“Hij gaat hoger en loopt van ons weg.” “Dat zie ik, maar Zoef wil niet hoger.” “Tuurlijk wel.” Tien minuten later loopt Zoef even hard, maar wel 5 graden hoger. Wie wil nou niet z’n concurrenten aftroeven?
De meeste jachten zijn groter dan het onze. Maar wij zouden toch tamelijk hoog moeten kunnen lopen. “Als we de eerste boei al niet eens halen, gaat het een lange dag worden.” Dat moet toch anders kunnen. Zojuist zijn we vlak bij de Y-toren gestart in de Zeilen Markerwaddenrally 2018, van IJburg naar de Markerwadden en terug (volgende maand meer hierover). Met zijn drieën varen we redactieboot Zoef naar de overwinning. Hopen we. Want zo belabberd aan de wind varen is niet goed voor de hoogte… en niet voor het moreel.
Het probleem
We lopen de trim door. Knoop of 13 wind en de golfslag is kort en hoog, dus we zouden met veel profieldiepte moeten varen om door deze klotsbak te komen. Over het algemeen geldt: eerst snelheid, dan hoogte en vervolgens je koers actief onderhouden.
Dat wil zeggen: afvallen als je langzamer gaat en dan weer langzaam oploeven als je eenmaal snelheid hebt. Constant in beweging. We doen echter niet voor niets mee met een ‘prestatietocht’, dus gemiddeld hard en hoog voldoet ruimschoots.

* **Deel gegevensset**
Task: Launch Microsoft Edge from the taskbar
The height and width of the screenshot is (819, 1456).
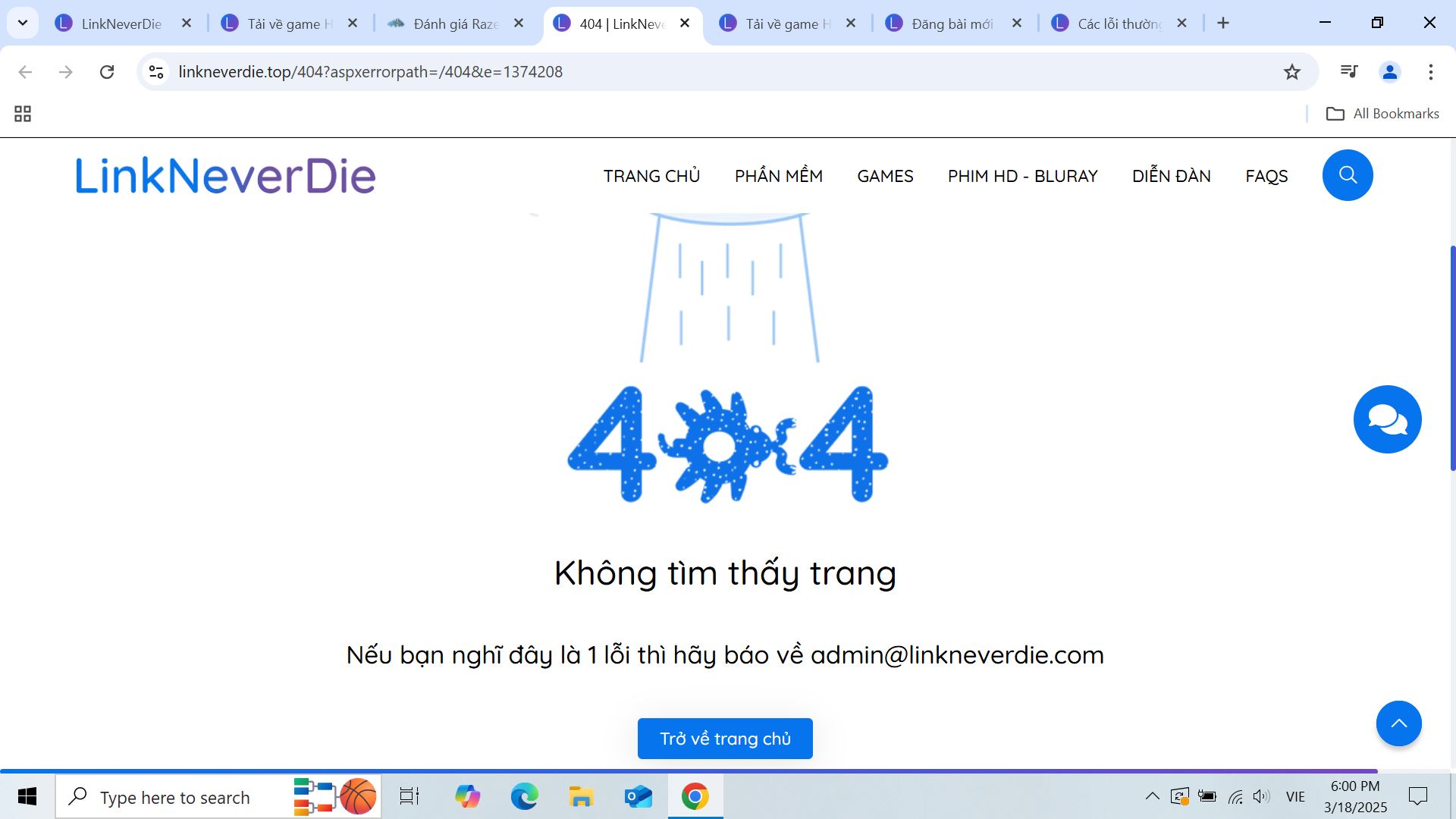Action: (x=523, y=796)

* **Opdracht**
Haal het hele stuk over de zeilwedstrijd hierboven woord voor woord over, zonder iets te veranderen.

* **Volledig antwoord**
“Hij gaat hoger en loopt van ons weg.” “Dat zie ik, maar Zoef wil niet hoger.” “Tuurlijk wel.” Tien minuten later loopt Zoef even hard, maar wel 5 graden hoger. Wie wil nou niet z’n concurrenten aftroeven?
De meeste jachten zijn groter dan het onze. Maar wij zouden toch tamelijk hoog moeten kunnen lopen. “Als we de eerste boei al niet eens halen, gaat het een lange dag worden.” Dat moet toch anders kunnen. Zojuist zijn we vlak bij de Y-toren gestart in de Zeilen Markerwaddenrally 2018, van IJburg naar de Markerwadden en terug (volgende maand meer hierover). Met zijn drieën varen we redactieboot Zoef naar de overwinning. Hopen we. Want zo belabberd aan de wind varen is niet goed voor de hoogte… en niet voor het moreel.
Het probleem
We lopen de trim door. Knoop of 13 wind en de golfslag is kort en hoog, dus we zouden met veel profieldiepte moeten varen om door deze klotsbak te komen. Over het algemeen geldt: eerst snelheid, dan hoogte en vervolgens je koers actief onderhouden.
Dat wil zeggen: afvallen als je langzamer gaat en dan weer langzaam oploeven als je eenmaal snelheid hebt. Constant in beweging. We doen echter niet voor niets mee met een ‘prestatietocht’, dus gemiddeld hard en hoog voldoet ruimschoots.